◆ **EXERCISE PROMPT**: Reproduce the passage of the Union Pacific amendment filing below from "4. (a) The number" to "proposal was 16,156,063.", word for word.

◆ **DOCUMENT EXCERPT**:
4. (a) The number of shares of Common Stock and Preferred Stock, voting as a single class, which were voted for the amendment to Article Fourth was 84,378,424, and the number of such shares which were voted against the amendment was 7,860,238. The number of shares of Common Stock which were voted for such amendment was 82,042,258, and the number of shares which were voted against the amendment was 7,756,834.
(b) The number of shares of Common Stock and Preferred Stock, voting as a single class, which were voted for the amendments to Articles Fifth and Seventh, for proposed Article Eighth, and for the renumbering of the present Article Eighth as Article Ninth was 70,890,933, and the number of such shares which were voted against such amendments and such proposal was 16,156,063.
5. The amendments do not effect any change in the stated capital of the corporation.
Dated: April 19, 1985
UNION PACIFIC CORPORATION | ||
By | /s/ W. S. COOK | |
President and Chief Executive Officer |
ATTEST:
/S/ C. N. OLSEN |
Secretary |
STATE OF UTAH )
)SS
COUNTY OF SALT LAKE )
I, Gail L. Young, a notary public, do hereby certify that on this 19th day of April, 1985, personally appeared before me, W. S. Cook, who being by me first duly sworn, declared that he is the President and Chief Executive Officer of Union Pacific Corporation; that he signed the foregoing document as President and Chief Executive Officer of such Corporation; and that the statements contained therein are true.
/s/ GAIL L. YOUNG |
Notary Public |
(Notarial Seal)
2-1-88
Filed and certificate issued April 19, 1985.
Randall R. Smart |
Director, Division of Corporations and Commercial Code |
ARTICLES OF AMENDMENT
to the
REVISED ARTICLES OF INCORPORATION
of
UNION PACIFIC CORPORATION
Pursuant to the provisions of Section 16-10-57 of the Utah Business Corporation Act, as amended, Union Pacific Corporation, a corporation of the State of Utah, hereby adopts the following Articles of Amendment to its Revised Articles of Incorporation:
1. | The name of the corporation is Union Pacific Corporation. |
2. | The following amendment to the corporation’s Revised Articles of Incorporation was adopted by the shareholders of the corporation on April 17, 1992, in the manner prescribed by the Utah Business Corporation Act: |
A new Article Ninth shall be added as follows:
“NINTH: To the fullest extent that the Utah Business Corporation Act as it exists on the date hereof or as it may hereafter be amended permits the limitation or elimination of the liability of directors, no director of the corporation shall be liable to the corporation or its stockholders for monetary damages for breach of fiduciary duty as a director. No amendment to or repeal of this Article shall apply to or have any effect on the liability or alleged liability of any director of the corporation for or with respect to any acts or omissions of such director occurring prior to such amendment or repeal.”

◆ **DATA EXCERPT**:

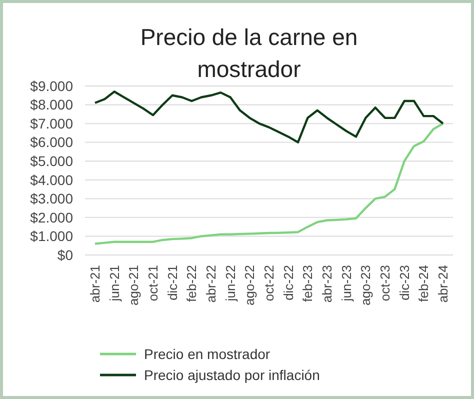 The image size is (474, 399). What do you see at coordinates (346, 284) in the screenshot?
I see `x-tick-label: jun-23` at bounding box center [346, 284].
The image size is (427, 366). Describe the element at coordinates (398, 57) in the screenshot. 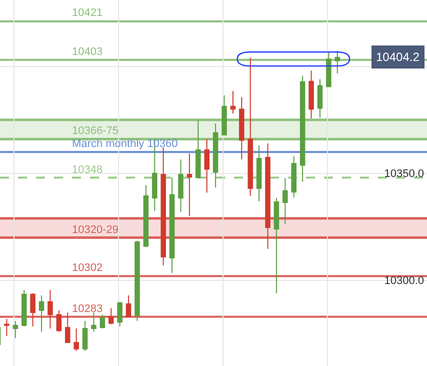

I see `annotation: 10404.2` at that location.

◆ **COMPLETED EXERCISE**:
4. (a) The number of shares of Common Stock and Preferred Stock, voting as a single class, which were voted for the amendment to Article Fourth was 84,378,424, and the number of such shares which were voted against the amendment was 7,860,238. The number of shares of Common Stock which were voted for such amendment was 82,042,258, and the number of shares which were voted against the amendment was 7,756,834.
(b) The number of shares of Common Stock and Preferred Stock, voting as a single class, which were voted for the amendments to Articles Fifth and Seventh, for proposed Article Eighth, and for the renumbering of the present Article Eighth as Article Ninth was 70,890,933, and the number of such shares which were voted against such amendments and such proposal was 16,156,063.